A smart bathroom that non-invasively and regularly measures and integrates blood pressure, hydration status and other health biomarkers to provide people with personalized feedback, is the exciting goal of Smart Bathroom for Health. The technology can serve as a research platform to collect objective health data at home and contribute to new (dietary) interventions and early detection of diseases.
What if… we could detect early markers of disease and develop personalized nutrition, lifestyle and medical interventions, without the need for hospital visits and time-consuming, often uncomfortable, manual measurements of bodily functions?
Measuring physiological indicators such as blood pressure and hydration status multiple times a day would allow for early detection and, possibly, prevention of diseases. Variations in blood pressure and oxygen levels can be early signs of cardiovascular diseases. Urine protein levels and fecal inflammatory markers give insight into urinary and gastrointestinal health. And gradual weight loss can go unnoticed, but might point to poor nutrition.

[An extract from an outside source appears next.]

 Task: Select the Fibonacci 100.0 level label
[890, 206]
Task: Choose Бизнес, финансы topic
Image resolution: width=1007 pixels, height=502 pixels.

In Smart Bathroom for Health, OnePlanet Research Center aims to develop a variety of advanced sensors for measuring health: integrated in and around the toilet, the mirror, etc. These sensors will connect to a digital platform that interprets these data, identifying trends, predicting health issues and giving personalized advice.
Experts from imec, a specialist in high-tech sensors and wearables, are collaborating closely with nutritionists and doctors from Wageningen University & Research, Radboud University and Radboudumc, to overcome the practical and technological challenges anticipated with such a disruptive innovation. They must, for example, select those biomarkers that are most reliable and representative for health. The technology should need minimal power, and be moisture-resistant.
Fundamental to the OnePlanet vision is to ensure what is developed makes a clear and measurable difference in real life. That’s why food, pharma and technology companies are invited to join the innovation process.
Towards personalized feedback
In 2019, the first prototype of a smart toilet – it measured an individual’s physiology – was tested among visitors to the Lowlands event in Biddinghuizen, the Netherlands. A second, optimized, prototype will be tested in Summer 2021, in volunteer’s homes. The next step will be to expand the system, adding sensors to measure hydration status and fecal markers of inflammation, as well as software and artificial intelligence solutions that allow for the generation of personalized feedback.